The American Medical Association (AMA) opposed the arrangement, which entailed Aetna sending their patients directly to CVS, arguing that the "benefits were speculative, [and] it will likely have anti-competitive impacts in the PDP, health insurance, retail pharmacy, specialty pharmacy, and pharmacy benefit management markets." AMA also argued that it would raise health insurance premiums.
And with Amazon's recent $3.9 billion acquisition of One Medical, a primary care organization, retail's push into health care continues apace.
"These are potentially industry-transforming deals," Jain said. "I think people have longe hoped that retail plus health care could equal a better experience for patients. The cautionary tale is really about the very different cultures of retail and clinical service entities.
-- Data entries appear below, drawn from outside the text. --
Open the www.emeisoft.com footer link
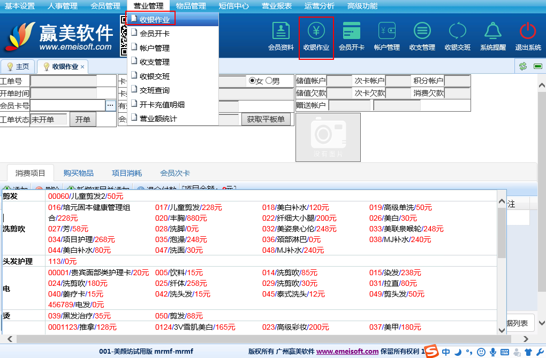The image size is (546, 358). [347, 351]
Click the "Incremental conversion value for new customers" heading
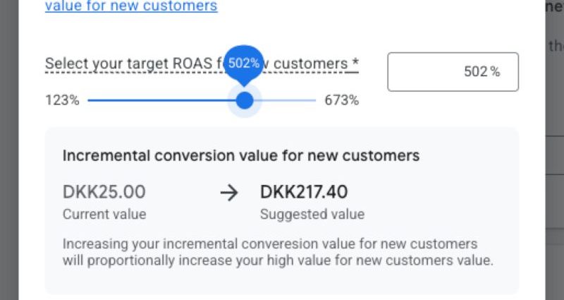The image size is (564, 300). 241,155

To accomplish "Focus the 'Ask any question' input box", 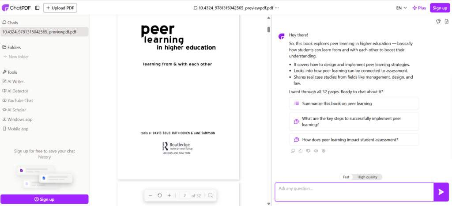I will (354, 192).
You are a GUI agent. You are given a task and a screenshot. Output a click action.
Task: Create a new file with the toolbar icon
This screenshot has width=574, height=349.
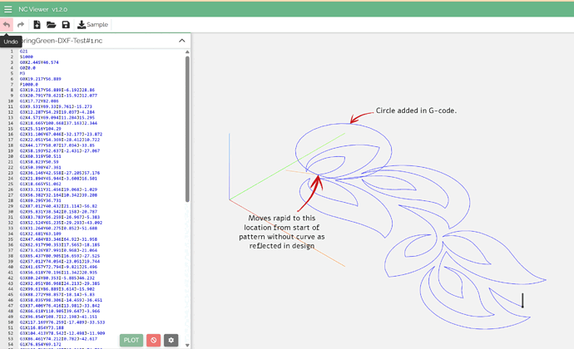(x=37, y=25)
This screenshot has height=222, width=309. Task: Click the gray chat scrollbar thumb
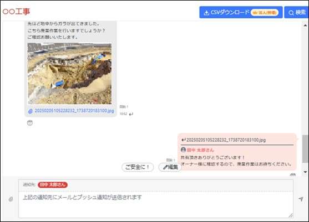click(x=305, y=149)
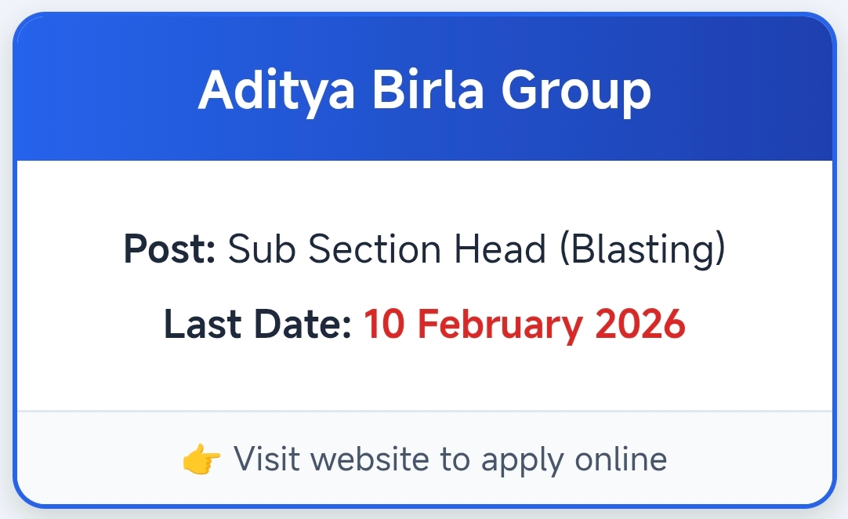Select the bold 'Post:' label
This screenshot has height=519, width=848.
click(169, 249)
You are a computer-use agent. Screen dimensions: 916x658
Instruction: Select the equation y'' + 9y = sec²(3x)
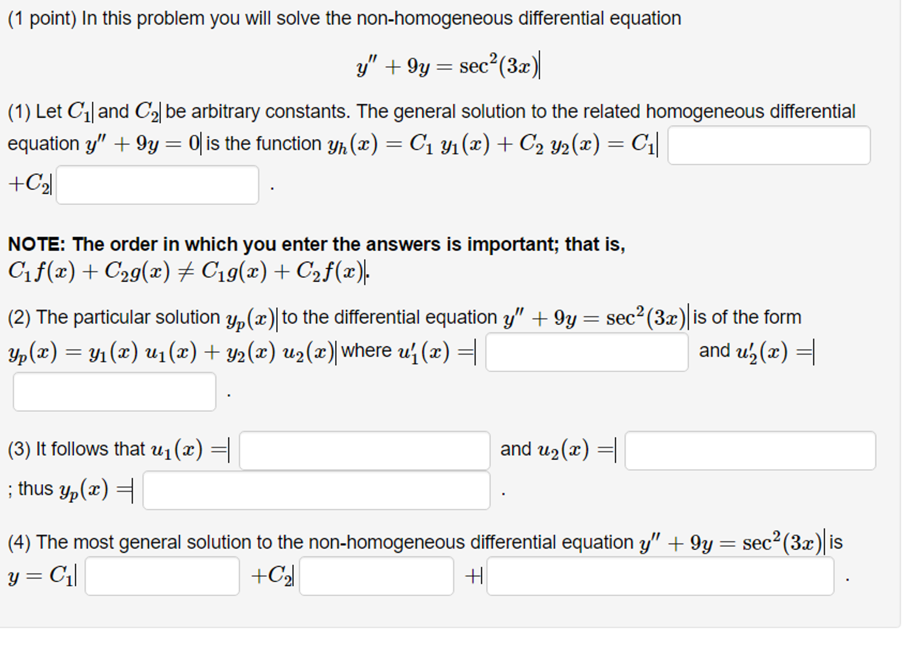448,66
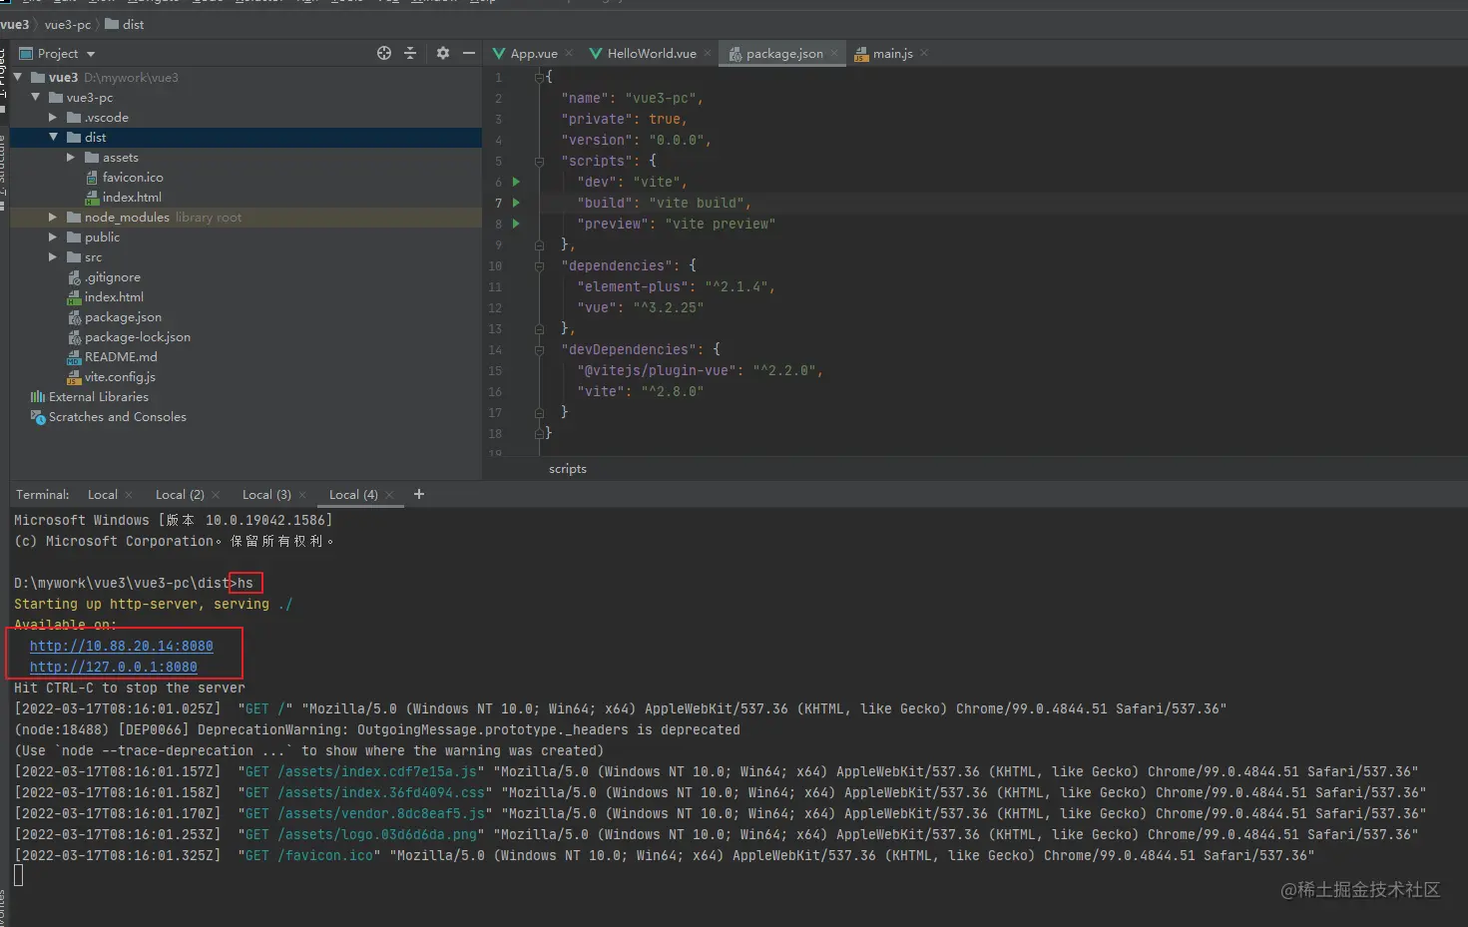Open the http://10.88.20.14:8080 link

pos(122,646)
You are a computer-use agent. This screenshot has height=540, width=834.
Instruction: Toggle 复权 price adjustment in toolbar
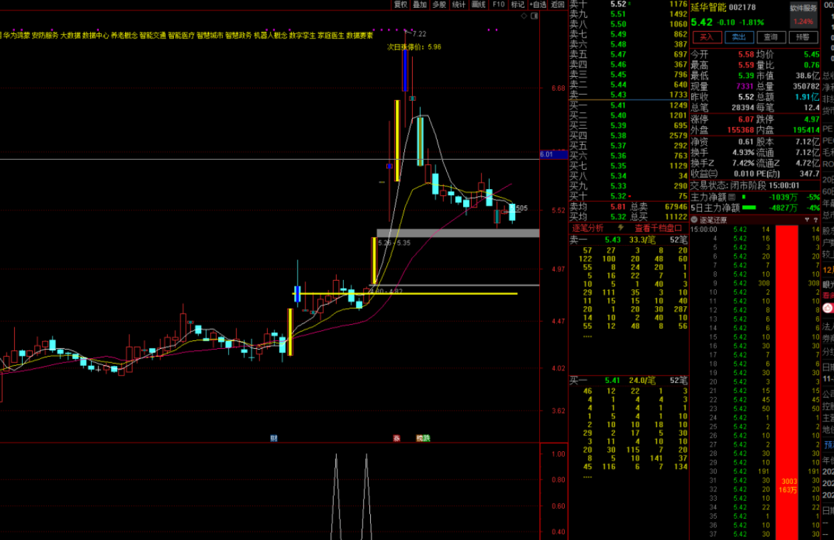coord(401,4)
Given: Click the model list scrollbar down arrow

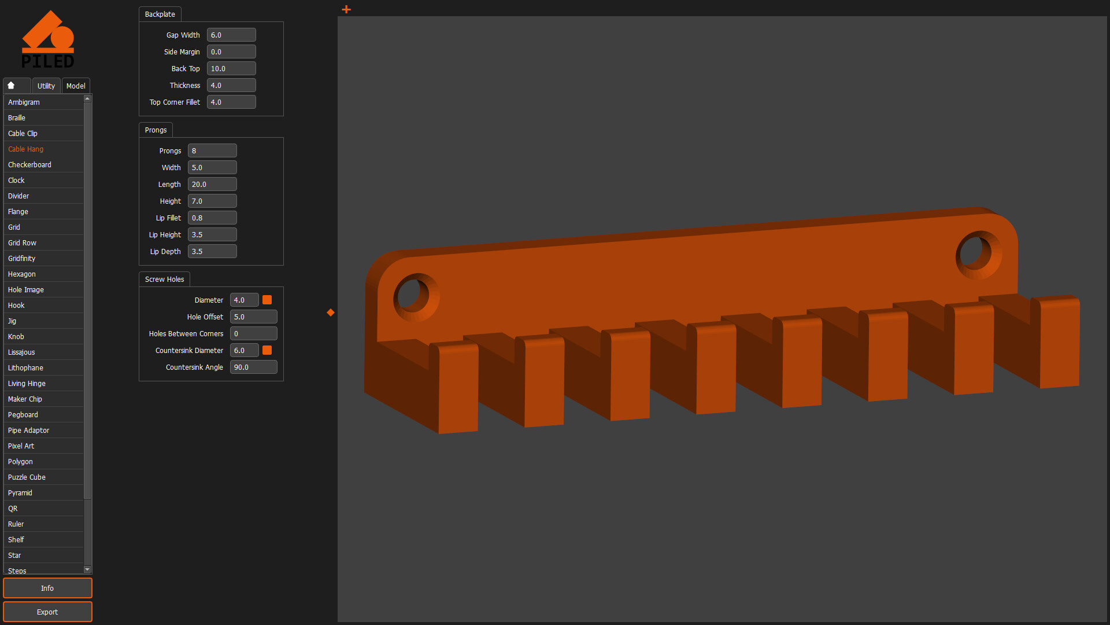Looking at the screenshot, I should pos(87,569).
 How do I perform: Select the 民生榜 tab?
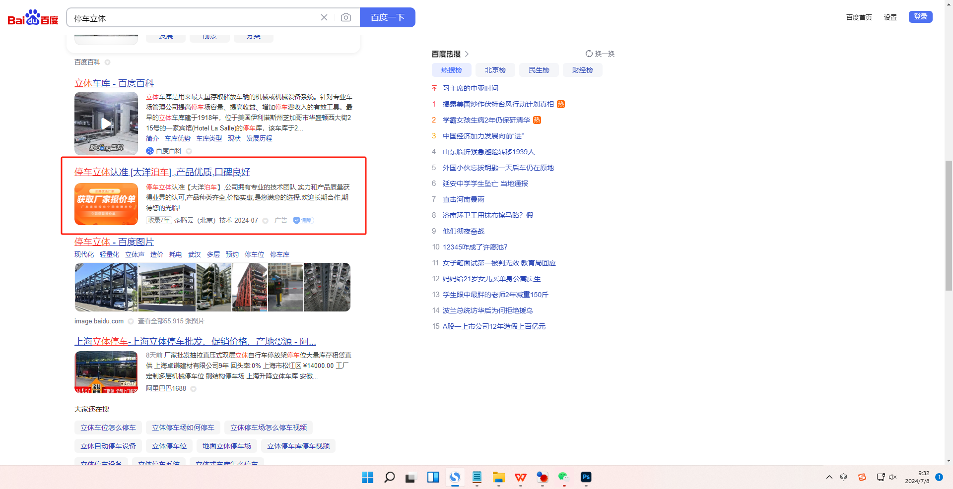click(x=539, y=70)
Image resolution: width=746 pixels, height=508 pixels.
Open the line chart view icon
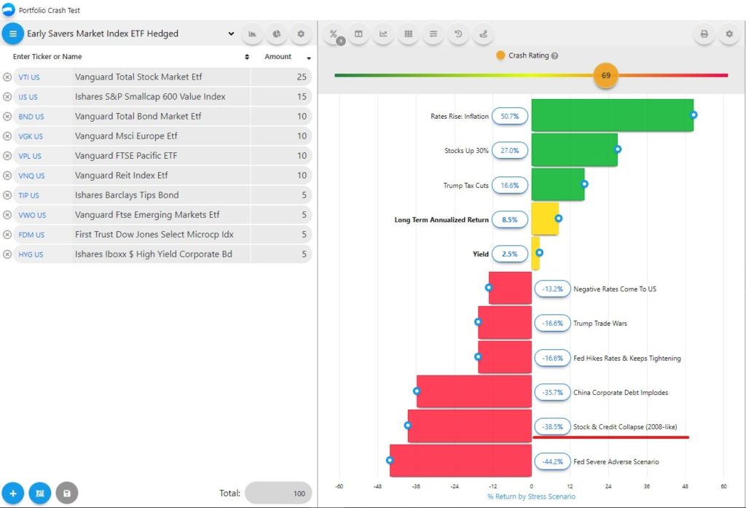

And I think these deals could end up being highly transformative for health care, or they could go down as potentially the worst deals in the history of the health care industry."
'Publicly-traded entities don't necessarily understand clinical culture'
When the coronavirus pandemic swept through the U.S. in 2020, all of CVS's assets were put to the test.
In November 2021, CVS announced its plans to close 900 stores over a span of three years as the prospect of "a CVS next door" was replaced by Amazon (AMZN) goods at the doorstep.
Nevertheless, revenue remained steady for the company, enabling more acquisitions and partnerships.
CVS acquired Signify Health (SGFY) for $8 billion in 2022 and is in agreement to acquire Oak Street Health (OSH) for $10 billion at some point in 2023. Oak Street Health is a health care provider for older adults and promote its economics on "value-based care."
"These moves demonstrate the continued push by many high-profile pharmacies into fast-growing health care markets such as senior care, primary care, and home health," Scott Dunn, lead health care analyst at CB Insights, told Yahoo Finance.
At the same time, some experts wonder whether retail's reach into health care could go too far.
"I've just been around the block enough to know that oftentimes publicly-traded entities don't necessarily understand clinical culture," Jain said about the recent moves by Amazon and CVS. "They're making decisions for the short term. And when you're making decisions to hit a quarterly earnings target, you aren't necessarily doing the things that you need to do to improve people's health over the long term."
Anjalee Khemlani contributed to this report.